Vivemos tempos em que a lealdade profissional parece ter perdido o valor que outrora tinha. Num mercado de trabalho cada vez mais instável, onde o lucro imediato se sobrepõe à construção sustentada de equipas e competências, os trabalhadores tornaram-se peças facilmente substituíveis.

Mas até que ponto podemos permitir que a experiência, o mérito e a dedicação sejam descartados por algumas dezenas de euros?

É com alguma perplexidade que se observa, em muitos sectores do tecido empresarial português, uma tendência que, não sendo nova, se tem vindo a acentuar nos últimos anos: a substituição de trabalhadores experientes por mão-de-obra estrangeira, frequentemente mais barata, e não raras vezes sujeita a condições laborais precárias. Este fenómeno, motivado por uma lógica puramente economicista, ignora, de forma quase inconsciente, o valor real do capital humano e o investimento feito ao longo dos anos na formação e qualificação de cada colaborador.

É comum vermos trabalhadores que passaram décadas a contribuir para o crescimento de uma empresa, com dedicação, lealdade e conhecimento acumulado, a apresentarem a sua carta de demissão. Em muitos destes casos, a decisão não se prende com desmotivação profunda ou desinteresse profissional, mas sim com uma proposta ligeiramente mais vantajosa de outra entidade empregadora — muitas vezes da concorrência — que oferece um aumento de 100 ou 200 euros mensais.

Surpreendentemente, as empresas de origem, em vez de procurarem compreender as razões da saída ou até propor uma pequena melhoria das condições, limitam-se a aceitar a demissão com indiferença. Não perguntam quanto o trabalhador vai ganhar, nem tentam persuadi-lo a ficar. Esta passividade revela um desinteresse preocupante pelos recursos humanos e pelas dinâmicas internas.

A questão torna-se ainda mais grave quando se percebe que estas empresas, ao invés de corrigirem desequilíbrios salariais ou valorizarem quem sempre lhes foi leal, preferem contratar mão-de-obra estrangeira por valores substancialmente inferiores. Esta prática, para além de eticamente duvidosa, resulta numa quebra da identidade organizacional. Os colaboradores que permanecem assistem a estas substituições com receio e desmotivação, sabendo que, mesmo após anos de entrega, podem ser facilmente descartados. Perde-se assim a memória interna, o espírito de equipa e a cultura empresarial construída ao longo do tempo.

Não se trata, evidentemente, de uma crítica à imigração. Portugal tem uma longa e rica história de emigração dos seus nacionais para países como França, Alemanha ou Suíça, onde muitos portugueses foram acolhidos e integrados com sucesso. A imigração é, muitas vezes, uma necessidade económica e social, e os imigrantes desempenham um papel fundamental em sectores essenciais da nossa economia. No entanto, é preciso que esta imigração seja regulada, digna e não utilizada como instrumento de exploração ou como forma de enfraquecer os direitos e a valorização dos trabalhadores nacionais.
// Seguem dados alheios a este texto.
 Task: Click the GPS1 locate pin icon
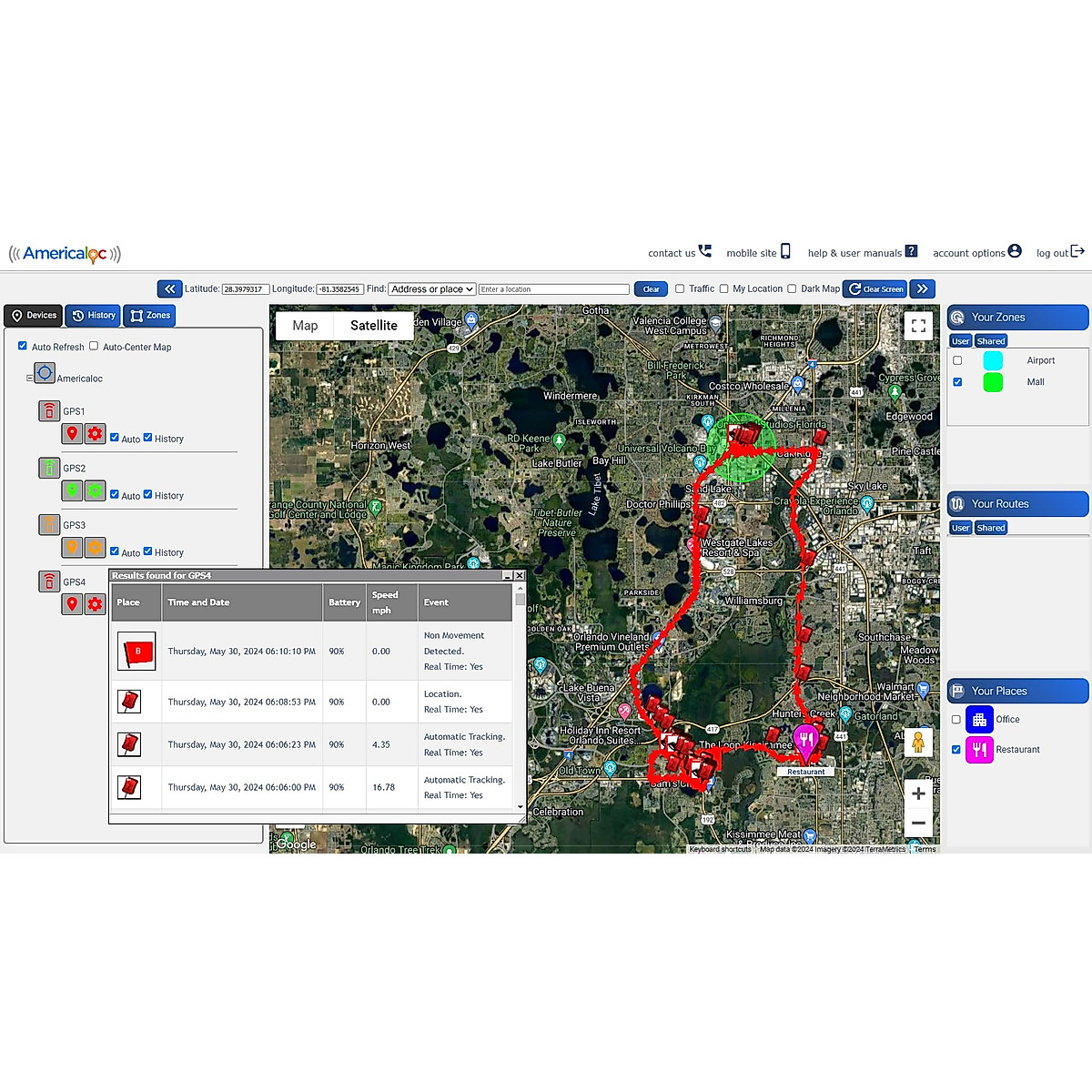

É inaceitável que muitos destes trabalhadores estrangeiros vivam em condições degradantes, sujeitos a horários excessivos, sem acesso a direitos básicos e sem qualquer estabilidade. Tal cenário não só compromete a dignidade humana, como contribui para a degradação geral das condições de trabalho em Portugal. A concorrência desleal entre trabalhadores nacionais e estrangeiros, mediada por salários baixos e falta de fiscalização, favorece apenas o lucro imediato de alguns e prejudica a coesão social e o equilíbrio económico do País.
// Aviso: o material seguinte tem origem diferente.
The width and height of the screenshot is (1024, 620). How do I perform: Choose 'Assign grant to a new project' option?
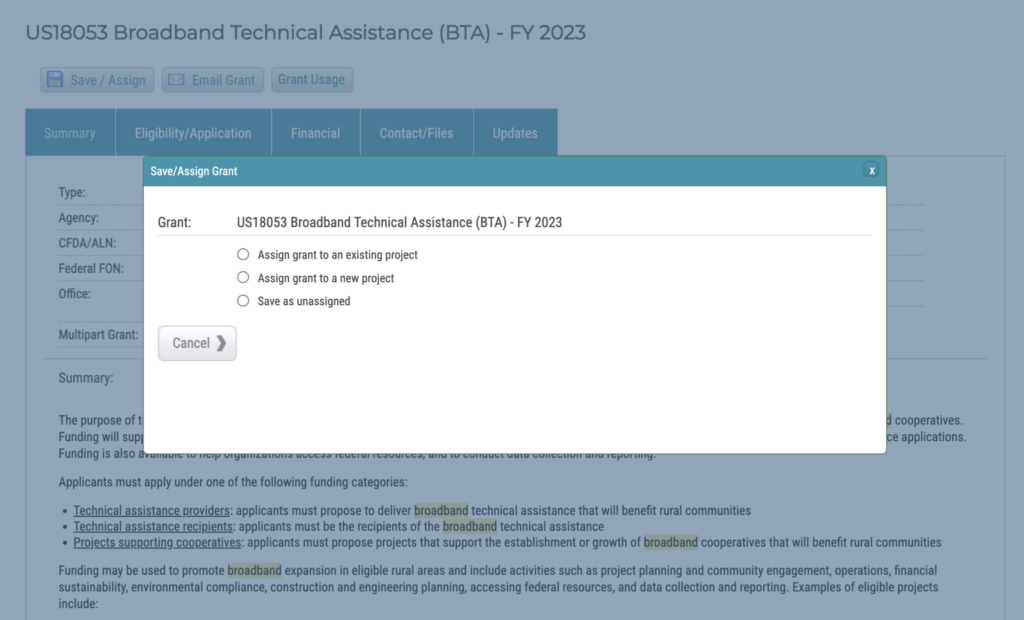click(x=243, y=278)
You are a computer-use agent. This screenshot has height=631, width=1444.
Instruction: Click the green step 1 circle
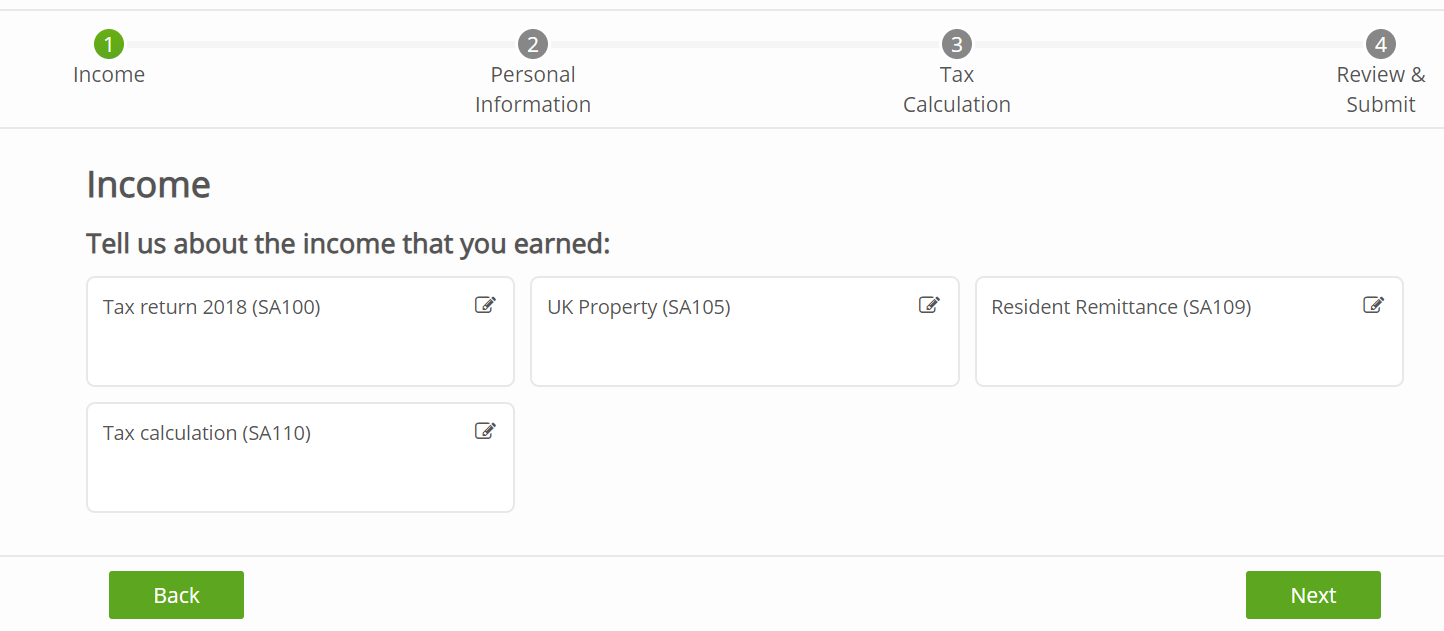109,44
Existem exemplos noutros países europeus que podem servir de inspiração, nomeadamente pela adopção de políticas rigorosas para proteger os trabalhadores locais e regular a contratação de mão-de-obra estrangeira. Na Alemanha, por exemplo, a legislação laboral exige justificação concreta para despedimentos e limita a substituição directa de trabalhadores nacionais, incentivando a retenção de talento através da formação contínua. De forma semelhante, a França obriga os empregadores a demonstrar que não encontraram candidatos locais antes de recorrer a trabalhadores fora da União Europeia, garantindo o cumprimento de contratos colectivos que impedem a prática de salários abaixo do padrão. A Suíça aplica o princípio de "salário igual para trabalho igual", mesmo para estrangeiros, penalizando as empresas que recorrem a contratações exploratórias. Já a Suécia exige que a contratação de imigrantes respeite salários e condições equiparadas aos dos trabalhadores nacionais, com supervisão frequente de sindicatos. Estes exemplos evidenciam que é possível integrar mão-de-obra estrangeira sem comprometer os direitos dos trabalhadores locais nem fomentar a substituição desleal.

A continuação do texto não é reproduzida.